Jumping the (Toy) Gun

August 1, 2012

My most treasured childhood toy was my Annie Oakley toy gun and holster. I just loved it!

I played with it for endless hours, seeing how fast I could draw it from the holster, shooting my pet cocker spaniel many times a day, shining it adoringly and ultimately sleeping with it.It represents one of my fondest and strongest child hood memories.

As an adult I have never been in a physical fight, I abhor violence and am considered very pacifistic. When you view this in light of my early obsession with guns (I even got an authentic Annie Oakley outfit), it probably defines my stand on the passionate and endless debate, "Do toy guns promote violence in children?"
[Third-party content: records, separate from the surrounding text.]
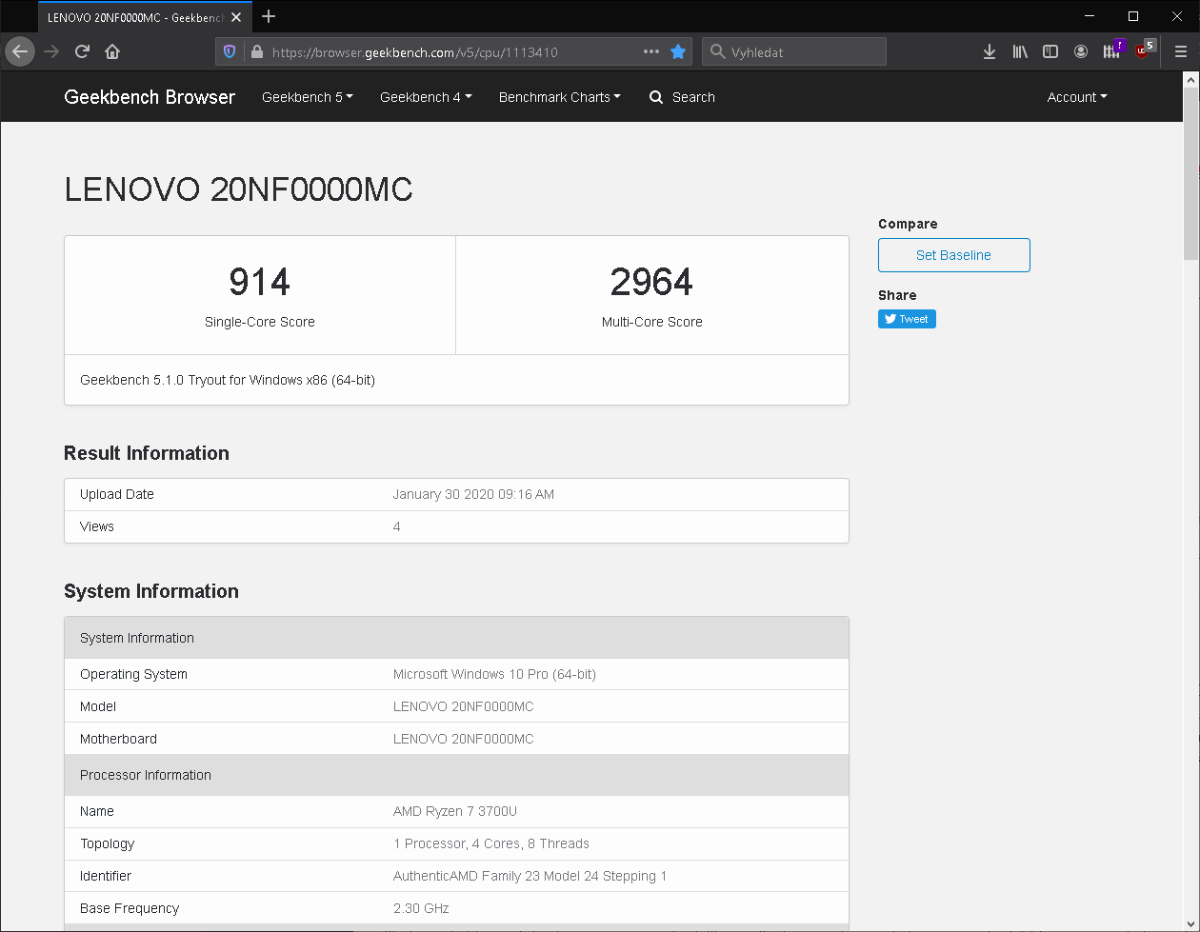Open the Account menu
This screenshot has height=932, width=1200.
[x=1076, y=97]
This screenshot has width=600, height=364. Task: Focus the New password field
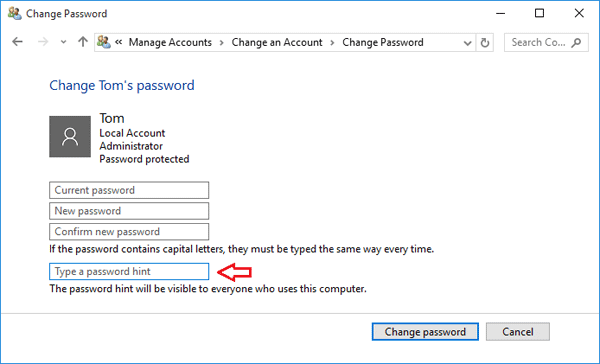pyautogui.click(x=129, y=211)
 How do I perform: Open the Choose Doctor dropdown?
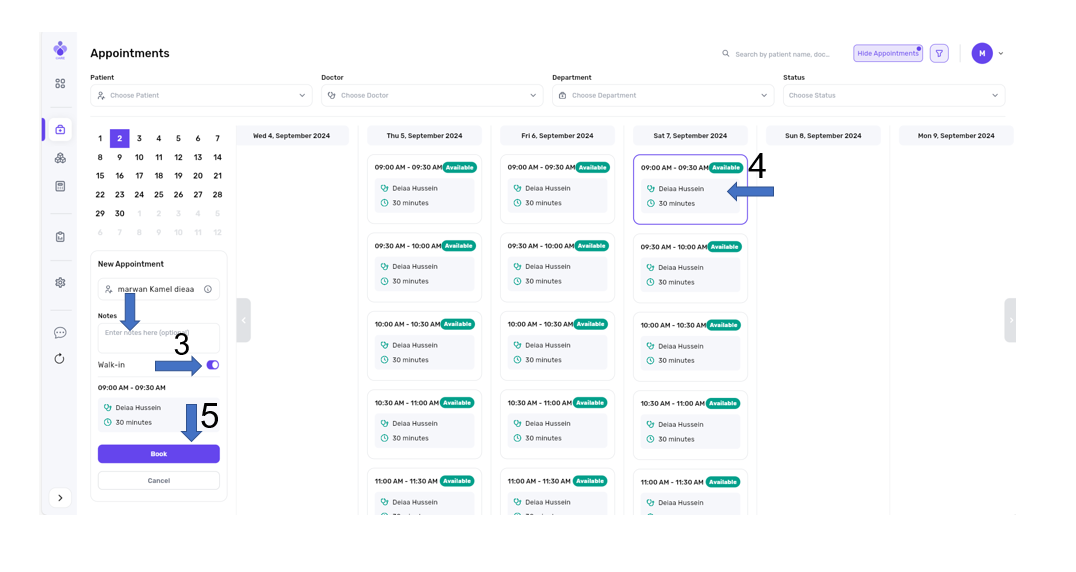pos(431,96)
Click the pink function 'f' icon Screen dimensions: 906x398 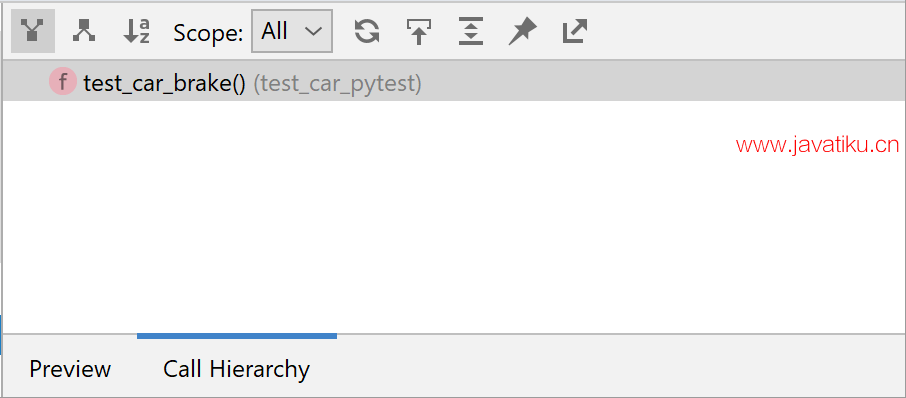point(62,81)
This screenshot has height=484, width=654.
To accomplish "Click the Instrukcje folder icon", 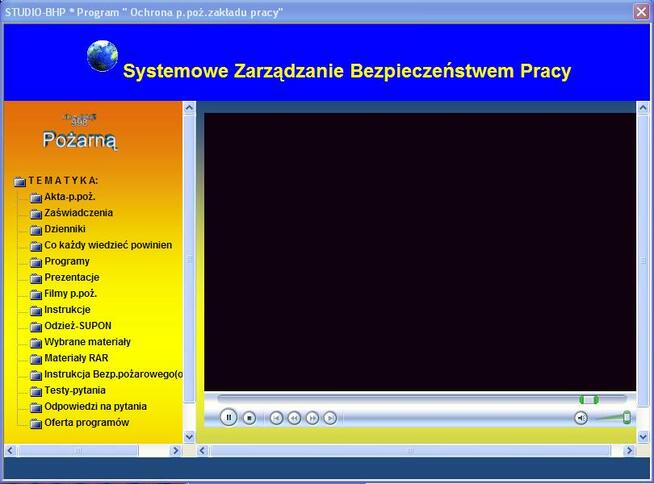I will pyautogui.click(x=36, y=310).
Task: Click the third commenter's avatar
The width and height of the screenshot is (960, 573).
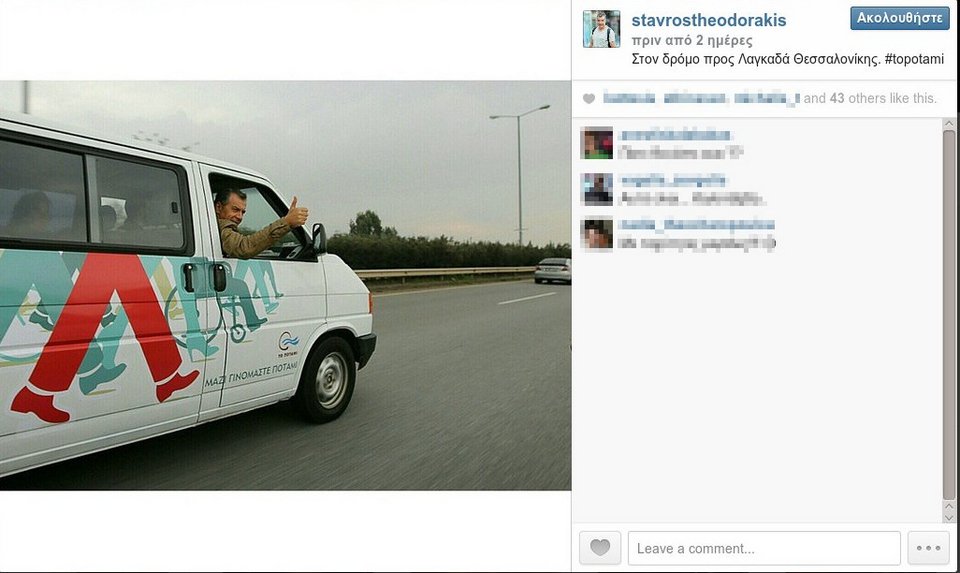Action: tap(596, 233)
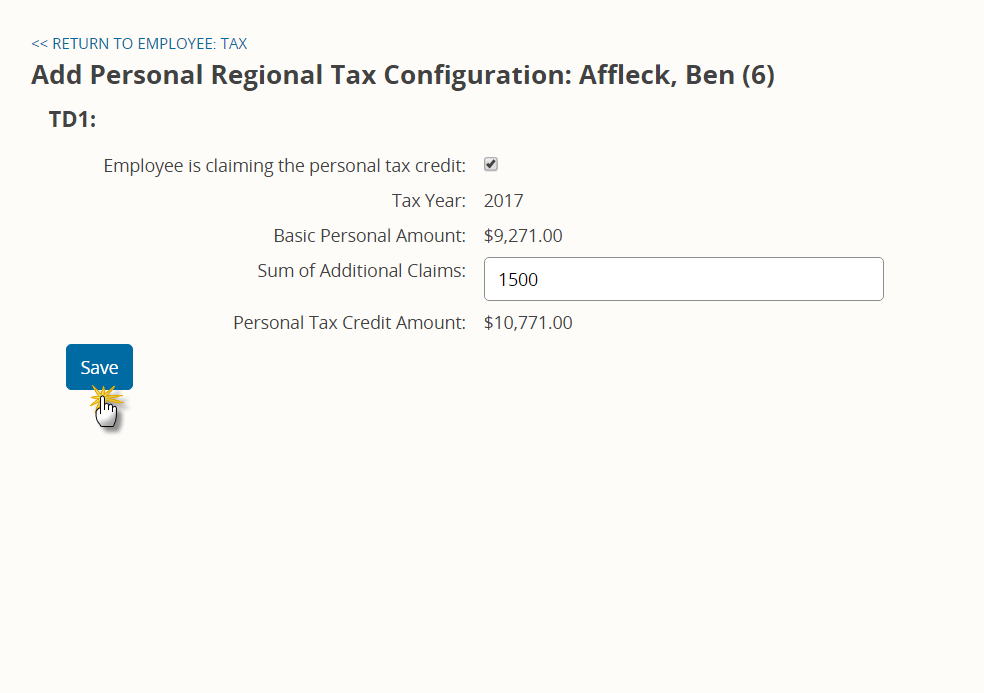984x693 pixels.
Task: Click the Basic Personal Amount label
Action: [x=370, y=236]
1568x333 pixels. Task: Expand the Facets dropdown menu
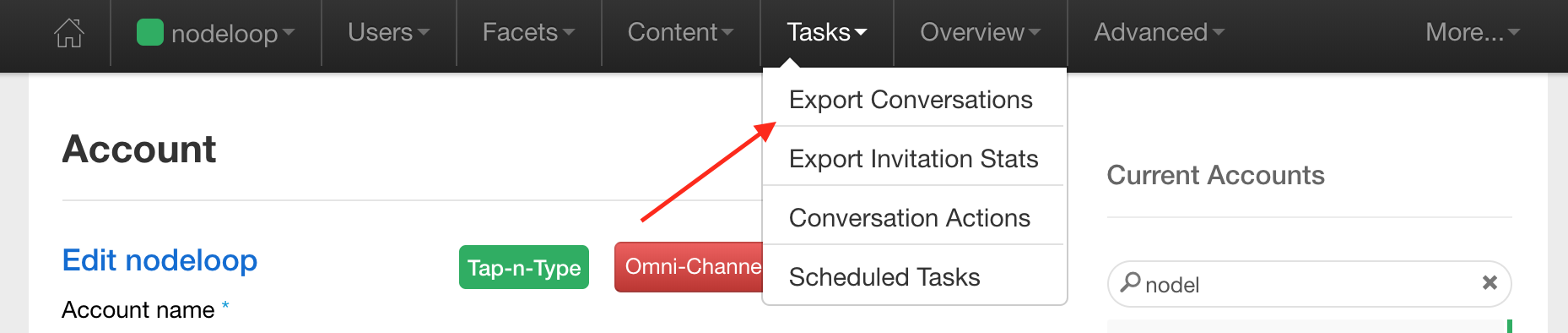[528, 32]
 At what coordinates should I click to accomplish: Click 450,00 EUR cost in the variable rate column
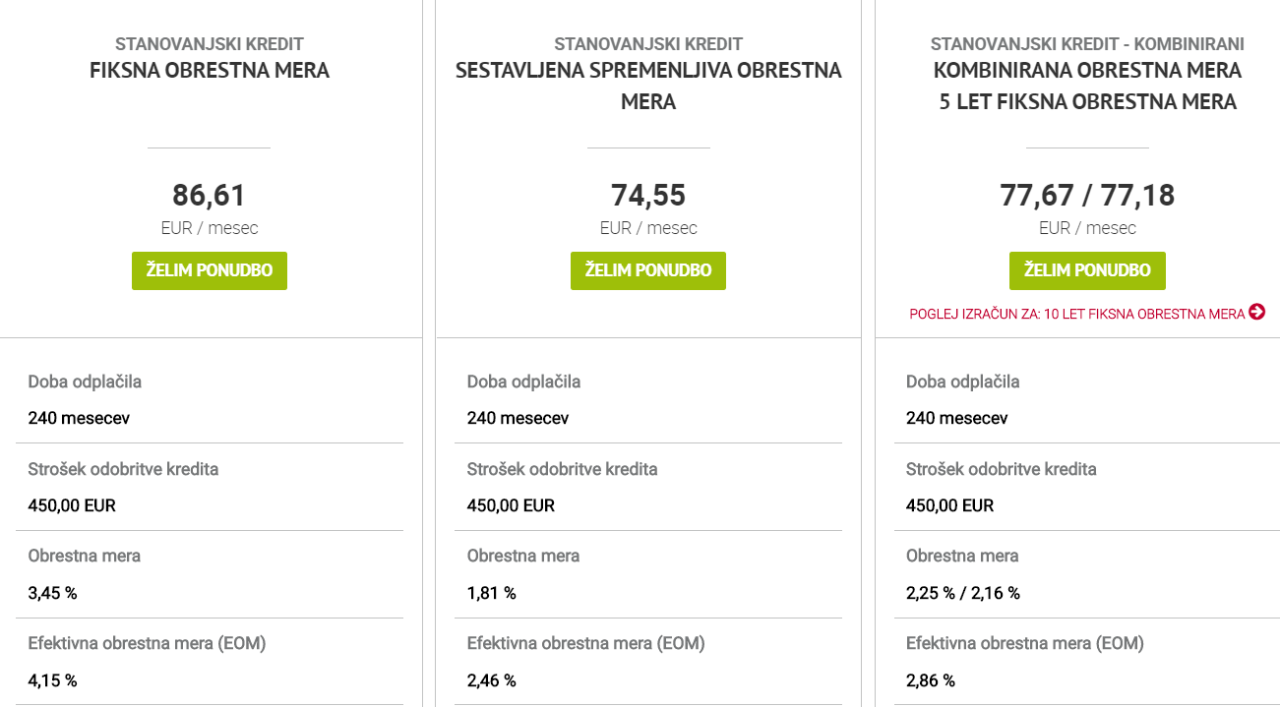tap(511, 506)
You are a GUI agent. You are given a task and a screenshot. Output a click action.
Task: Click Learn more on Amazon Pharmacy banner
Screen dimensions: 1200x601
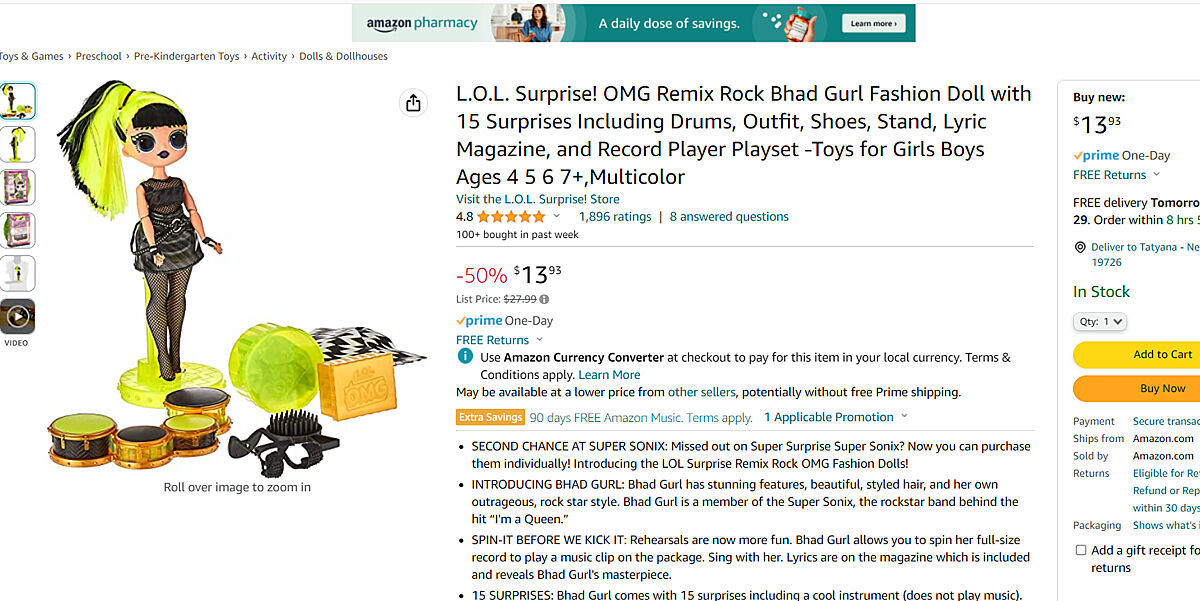(x=873, y=23)
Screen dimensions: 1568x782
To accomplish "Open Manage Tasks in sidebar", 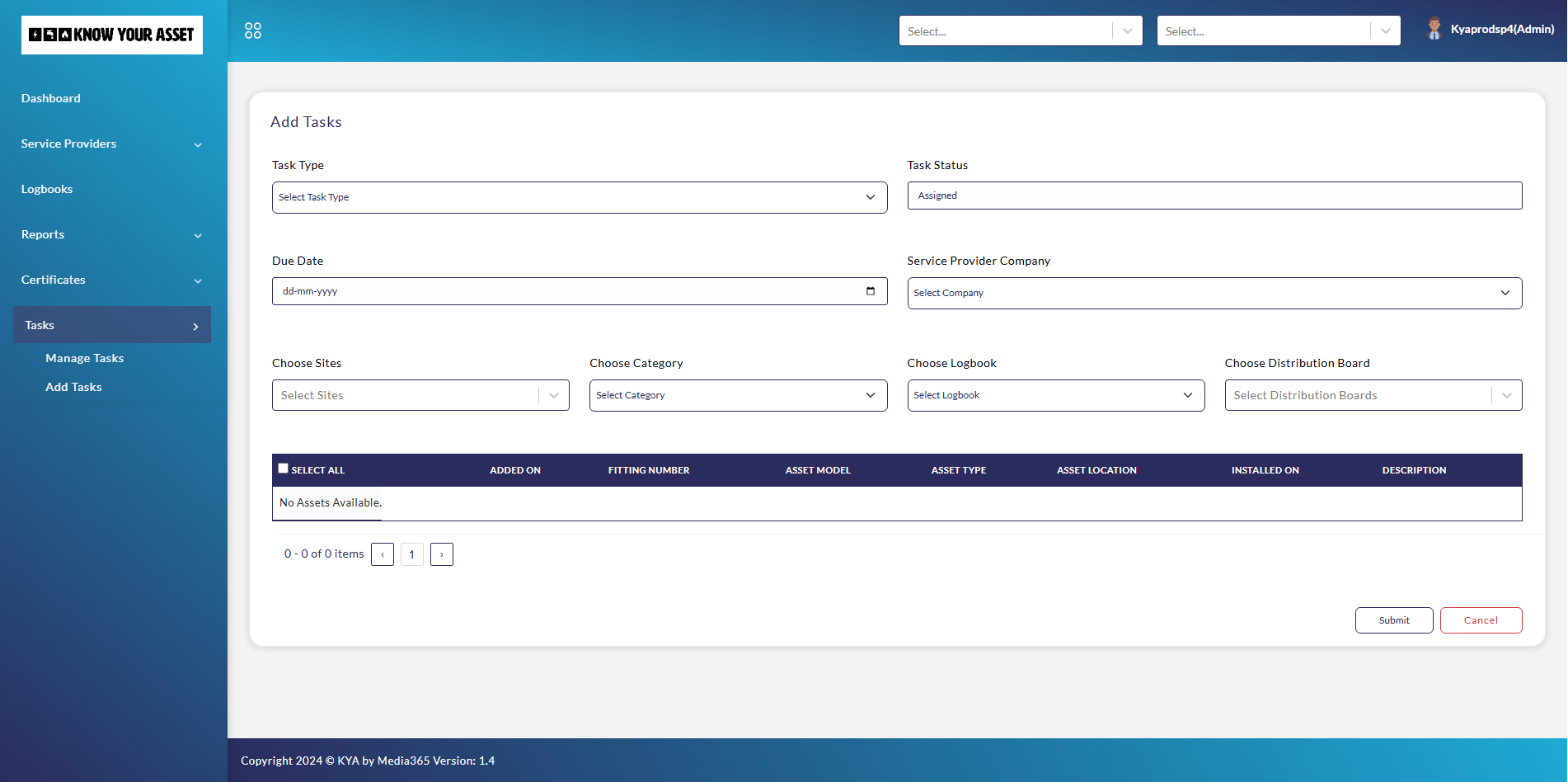I will [x=84, y=358].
Toy guns are unavoidable! If you have a "no guns" policy in your home, children, especially boys, will play with them when they are with other children out of your home, they will make them (think lego), and they will imagine them, using their fingers and thumbs as guns. I read lately of a mother who was horrified when she saw that her young son, living in a home where guns were prohibited, was biting his grilled cheese sandwich into the shape of a gun. She realized from this experience that this was one fight she needed to approach differently, and it left her wondering,"Are parents too uptight when it comes to gun play?"

A mom of teen boys and a younger daughter, admits she spent those first years shielding her boys from violence and gun play. But she sees this topic as one that gets more clear as the kids get older, eventually realizing, "the key is teaching them the difference between "pretend" and "real" and what the consequences are." She adds, "Don't sugar coat it. They need to know what a real weapon can do to someone."

And while a well reputed therapist remarks that real-looking toy guns are more of a problem than others, she says that parents can often focus on the wrong side of the issue, choosing to just refuse the toys instead of discussing and educating kids about the risks. "Owning a gun does not create violence, just like owning a cooking set doesn't mean you have a cook on your hands. We buy baseball equipment but that doesn't create a major league player. It's when kids confuse the fake one with the real gun that the problem arises."

The wife of a police officer agrees that this is the greatest issue of all. Further she believes that Kids can't confuse fake guns with the real deal if they don't have access to a real gun. Her policy in a house full of (locked-up) guns is to avoid toy guns until her son understands and can tell the difference between real and pretend.

Something to think about:

Buying toy guns for boys seems completely natural to millions of American parents. Yet, the same parents would not even think about buying guns for their little girls. When we encourage boys to play with guns, we must question whether or not we're socializing them to be violent.

Through my own life experience, being a mom of two boys and a girl and after hours of debating both sides of the topic, I can't think one child who turned to a life of violence after playing with a lime green water gun.

Now video games...that's another matter!